[Excerpts from a dataset]
-- Opening Marker --
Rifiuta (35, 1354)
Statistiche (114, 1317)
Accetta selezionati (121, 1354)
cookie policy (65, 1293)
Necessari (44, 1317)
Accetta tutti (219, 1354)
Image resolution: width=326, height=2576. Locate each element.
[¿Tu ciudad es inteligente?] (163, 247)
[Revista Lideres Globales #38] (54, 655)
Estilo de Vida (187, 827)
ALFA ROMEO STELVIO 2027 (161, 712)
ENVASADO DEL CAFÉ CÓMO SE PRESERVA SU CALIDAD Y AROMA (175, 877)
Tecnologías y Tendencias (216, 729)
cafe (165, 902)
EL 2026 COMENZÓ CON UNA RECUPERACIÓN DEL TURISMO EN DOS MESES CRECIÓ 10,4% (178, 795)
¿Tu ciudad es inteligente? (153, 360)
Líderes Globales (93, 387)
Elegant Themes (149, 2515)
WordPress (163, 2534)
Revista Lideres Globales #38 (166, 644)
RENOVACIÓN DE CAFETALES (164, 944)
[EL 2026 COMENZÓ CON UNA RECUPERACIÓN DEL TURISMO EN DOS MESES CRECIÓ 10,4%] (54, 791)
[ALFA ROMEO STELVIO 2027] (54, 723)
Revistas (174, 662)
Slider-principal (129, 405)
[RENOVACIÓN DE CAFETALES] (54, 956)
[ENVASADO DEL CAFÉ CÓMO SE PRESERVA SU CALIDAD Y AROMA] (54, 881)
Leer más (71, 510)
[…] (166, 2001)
-- Closing Marker --
** What you will do **
Set down each entry again, unchanged.

** Written response **
Rifiuta (35, 1354)
Statistiche (114, 1317)
Accetta selezionati (121, 1354)
cookie policy (65, 1293)
Necessari (44, 1317)
Accetta tutti (219, 1354)
Image resolution: width=326, height=2576. Locate each element.
[¿Tu ciudad es inteligente?] (163, 247)
[Revista Lideres Globales #38] (54, 655)
Estilo de Vida (187, 827)
ALFA ROMEO STELVIO 2027 (161, 712)
ENVASADO DEL CAFÉ CÓMO SE PRESERVA SU CALIDAD Y AROMA (175, 877)
Tecnologías y Tendencias (216, 729)
cafe (165, 902)
EL 2026 COMENZÓ CON UNA RECUPERACIÓN DEL TURISMO EN DOS MESES CRECIÓ 10,4% (178, 795)
¿Tu ciudad es inteligente? (153, 360)
Líderes Globales (93, 387)
Elegant Themes (149, 2515)
WordPress (163, 2534)
Revista Lideres Globales #38 (166, 644)
RENOVACIÓN DE CAFETALES (164, 944)
[EL 2026 COMENZÓ CON UNA RECUPERACIÓN DEL TURISMO EN DOS MESES CRECIÓ 10,4%] (54, 791)
[ALFA ROMEO STELVIO 2027] (54, 723)
Revistas (174, 662)
Slider-principal (129, 405)
[RENOVACIÓN DE CAFETALES] (54, 956)
[ENVASADO DEL CAFÉ CÓMO SE PRESERVA SU CALIDAD Y AROMA] (54, 881)
Leer más (71, 510)
[…] (166, 2001)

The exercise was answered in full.